What is expected:
Among the entries that follow, find the lines containing the string "Switch" and copy them.

Given entries:
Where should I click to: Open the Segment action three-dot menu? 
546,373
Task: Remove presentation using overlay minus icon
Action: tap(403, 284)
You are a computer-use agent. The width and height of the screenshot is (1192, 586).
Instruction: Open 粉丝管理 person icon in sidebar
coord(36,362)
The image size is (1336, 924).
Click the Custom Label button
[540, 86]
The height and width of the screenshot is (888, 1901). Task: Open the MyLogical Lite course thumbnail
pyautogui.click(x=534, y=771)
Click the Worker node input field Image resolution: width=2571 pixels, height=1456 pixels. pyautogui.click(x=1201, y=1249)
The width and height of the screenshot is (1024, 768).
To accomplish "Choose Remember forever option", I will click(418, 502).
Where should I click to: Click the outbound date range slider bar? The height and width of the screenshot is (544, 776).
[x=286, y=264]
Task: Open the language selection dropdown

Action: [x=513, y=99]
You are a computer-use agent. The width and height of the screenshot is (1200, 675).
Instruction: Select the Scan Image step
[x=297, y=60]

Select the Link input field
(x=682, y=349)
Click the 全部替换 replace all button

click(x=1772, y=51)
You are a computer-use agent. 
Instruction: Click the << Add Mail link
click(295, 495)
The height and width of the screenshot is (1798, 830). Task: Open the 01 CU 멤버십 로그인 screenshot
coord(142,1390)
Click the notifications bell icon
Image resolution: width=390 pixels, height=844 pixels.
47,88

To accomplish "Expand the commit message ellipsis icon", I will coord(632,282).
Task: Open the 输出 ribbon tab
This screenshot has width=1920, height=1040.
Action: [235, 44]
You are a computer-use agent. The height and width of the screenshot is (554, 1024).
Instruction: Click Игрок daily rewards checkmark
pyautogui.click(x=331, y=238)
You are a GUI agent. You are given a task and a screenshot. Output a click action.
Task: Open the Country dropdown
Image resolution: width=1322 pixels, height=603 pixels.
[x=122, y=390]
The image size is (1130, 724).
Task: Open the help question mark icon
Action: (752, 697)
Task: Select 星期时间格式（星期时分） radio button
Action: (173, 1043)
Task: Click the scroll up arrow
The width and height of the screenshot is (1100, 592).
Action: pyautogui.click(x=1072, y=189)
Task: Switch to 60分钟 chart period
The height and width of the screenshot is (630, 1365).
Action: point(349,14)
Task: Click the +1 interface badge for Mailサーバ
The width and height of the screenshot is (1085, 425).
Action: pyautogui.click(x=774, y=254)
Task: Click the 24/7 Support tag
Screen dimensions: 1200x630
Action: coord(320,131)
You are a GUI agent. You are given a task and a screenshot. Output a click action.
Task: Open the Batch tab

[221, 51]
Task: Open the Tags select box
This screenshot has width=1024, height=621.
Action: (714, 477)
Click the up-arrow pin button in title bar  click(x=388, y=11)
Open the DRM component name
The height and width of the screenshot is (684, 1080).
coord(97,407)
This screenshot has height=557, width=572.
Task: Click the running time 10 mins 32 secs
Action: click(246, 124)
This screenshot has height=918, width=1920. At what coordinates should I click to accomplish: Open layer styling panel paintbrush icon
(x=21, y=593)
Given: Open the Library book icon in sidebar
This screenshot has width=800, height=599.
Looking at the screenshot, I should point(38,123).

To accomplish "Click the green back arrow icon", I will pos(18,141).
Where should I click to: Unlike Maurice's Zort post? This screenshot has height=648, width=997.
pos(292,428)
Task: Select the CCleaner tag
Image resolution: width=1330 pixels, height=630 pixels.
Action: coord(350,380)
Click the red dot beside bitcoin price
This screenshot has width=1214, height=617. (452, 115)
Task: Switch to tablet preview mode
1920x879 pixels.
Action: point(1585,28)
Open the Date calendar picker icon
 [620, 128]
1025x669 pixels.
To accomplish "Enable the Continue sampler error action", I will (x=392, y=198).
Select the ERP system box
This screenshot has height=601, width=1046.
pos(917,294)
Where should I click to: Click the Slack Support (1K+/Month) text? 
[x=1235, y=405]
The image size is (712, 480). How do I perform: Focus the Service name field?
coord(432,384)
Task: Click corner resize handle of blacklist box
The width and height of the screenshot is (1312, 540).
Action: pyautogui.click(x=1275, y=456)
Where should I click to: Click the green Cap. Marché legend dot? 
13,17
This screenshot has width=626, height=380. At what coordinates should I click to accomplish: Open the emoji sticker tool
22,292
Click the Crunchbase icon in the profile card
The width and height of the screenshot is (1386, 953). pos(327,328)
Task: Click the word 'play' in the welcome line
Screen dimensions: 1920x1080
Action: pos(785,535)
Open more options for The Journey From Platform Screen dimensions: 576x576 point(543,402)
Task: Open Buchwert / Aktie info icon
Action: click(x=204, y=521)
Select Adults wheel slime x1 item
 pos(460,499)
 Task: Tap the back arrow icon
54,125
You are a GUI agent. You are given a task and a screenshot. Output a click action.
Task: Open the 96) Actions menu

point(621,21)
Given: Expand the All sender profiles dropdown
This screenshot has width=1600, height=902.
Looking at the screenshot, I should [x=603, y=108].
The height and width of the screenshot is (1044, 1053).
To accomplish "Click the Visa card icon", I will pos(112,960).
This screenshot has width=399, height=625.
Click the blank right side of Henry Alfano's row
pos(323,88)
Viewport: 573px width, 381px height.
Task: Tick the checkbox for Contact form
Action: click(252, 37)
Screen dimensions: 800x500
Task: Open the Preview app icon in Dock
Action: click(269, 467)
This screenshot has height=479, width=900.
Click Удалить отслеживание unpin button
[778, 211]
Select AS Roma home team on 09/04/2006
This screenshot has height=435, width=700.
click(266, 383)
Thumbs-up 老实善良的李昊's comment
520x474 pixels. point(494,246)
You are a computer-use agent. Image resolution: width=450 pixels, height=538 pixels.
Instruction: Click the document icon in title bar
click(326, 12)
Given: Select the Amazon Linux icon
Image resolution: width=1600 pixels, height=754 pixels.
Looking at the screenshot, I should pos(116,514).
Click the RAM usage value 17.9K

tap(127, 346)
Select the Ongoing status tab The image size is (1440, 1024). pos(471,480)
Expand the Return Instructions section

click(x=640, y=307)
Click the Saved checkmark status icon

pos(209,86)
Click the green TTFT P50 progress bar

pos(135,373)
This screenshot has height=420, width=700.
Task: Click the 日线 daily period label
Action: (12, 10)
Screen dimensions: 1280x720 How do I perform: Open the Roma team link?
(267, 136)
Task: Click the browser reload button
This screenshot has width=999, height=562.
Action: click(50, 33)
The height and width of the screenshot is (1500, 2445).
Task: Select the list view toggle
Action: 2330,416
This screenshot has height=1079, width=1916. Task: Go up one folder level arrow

Final answer:
Task: Switch to 60分钟 chart period
Task: Switch to tablet preview mode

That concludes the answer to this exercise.